*** DATA ROWS
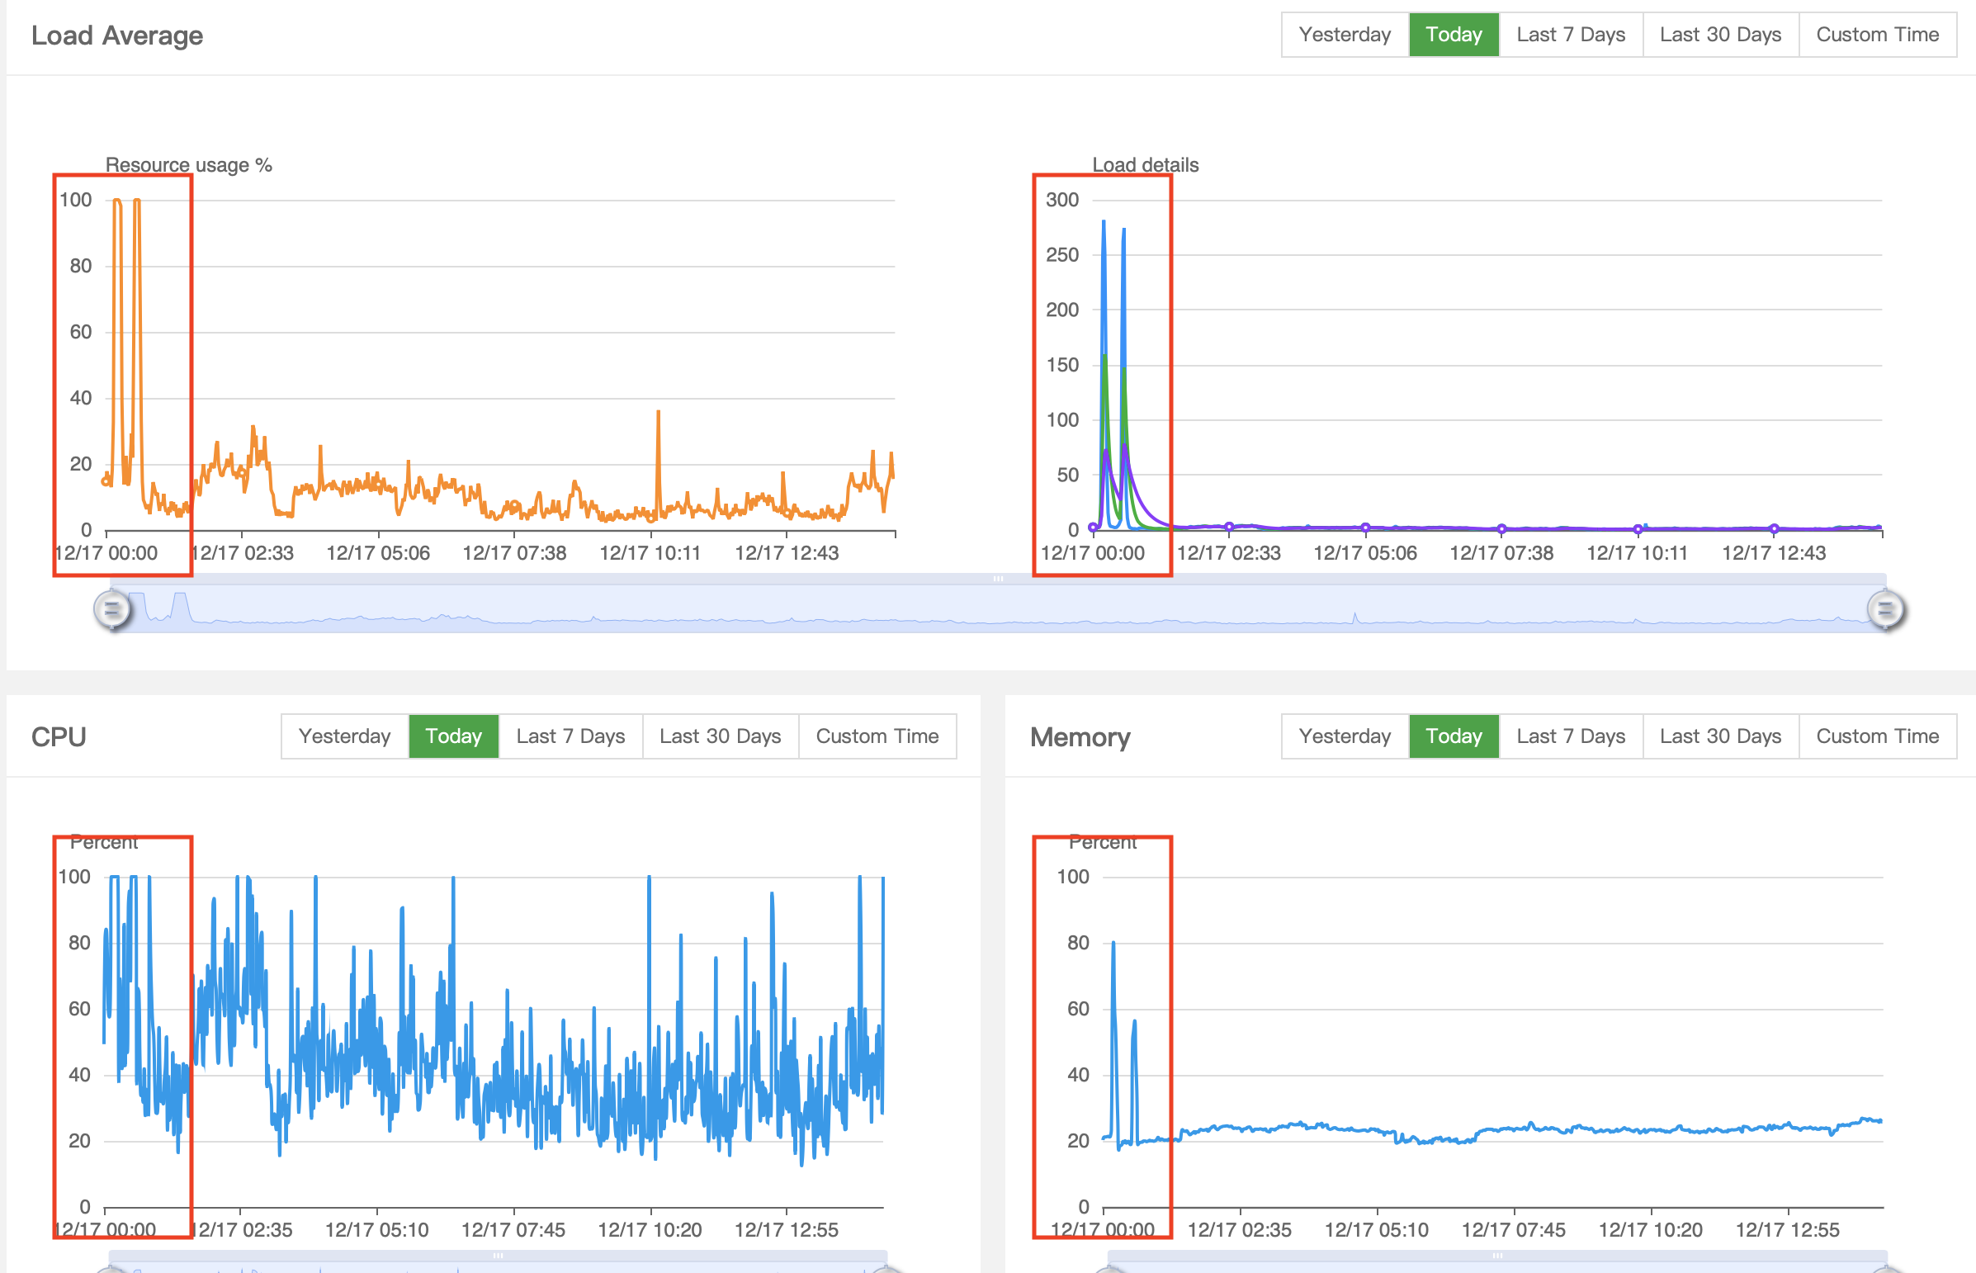Image resolution: width=1976 pixels, height=1273 pixels.
Task: Show Load Average for Last 30 Days
Action: [1720, 35]
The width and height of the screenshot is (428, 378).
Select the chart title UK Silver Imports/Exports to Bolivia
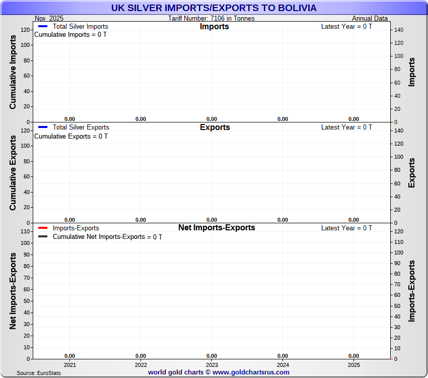click(x=214, y=8)
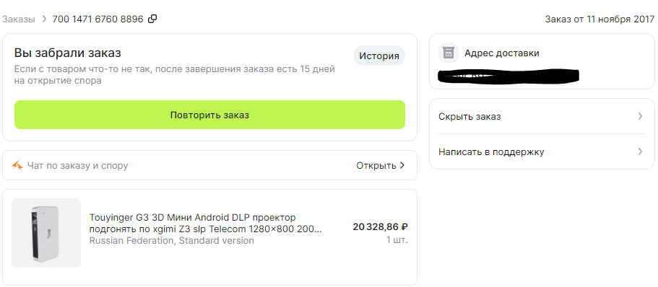Click the price 20 328,86 ₽
This screenshot has width=658, height=287.
point(381,227)
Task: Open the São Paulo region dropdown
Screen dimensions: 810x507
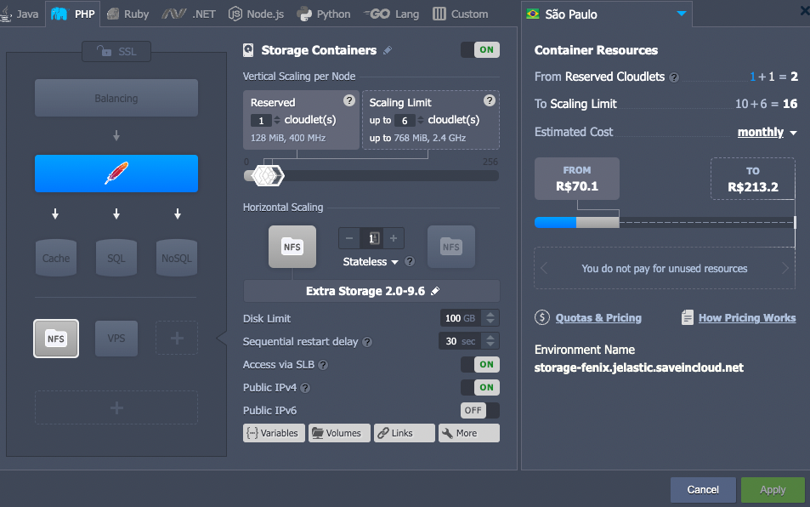Action: pos(681,14)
******
▶ **WORK TO BE COMPLETED**
Format every line of the listing above as a Markdown table with columns "Row" and "Text", numbering the rows and skipping blank lines. Leave the pictures out.

▶ **TASK RESPONSE**
| Row | Text |
|---|---|
| 1 | Image resolution: width=1976 pixels, height=1273 pixels. |
| 2 | Task: Show Load Average for Last 30 Days |
| 3 | Action: [1720, 35] |
| 4 | The width and height of the screenshot is (428, 378). |
| 5 | Select the chart title UK Silver Imports/Exports to Bolivia |
| 6 | click(x=214, y=8) |
| 7 | Click the price 20 328,86 ₽ |
| 8 | This screenshot has width=658, height=287. |
| 9 | point(381,227) |
| 10 | Task: Open the São Paulo region dropdown |
| 11 | Screen dimensions: 810x507 |
| 12 | Action: pos(681,14) |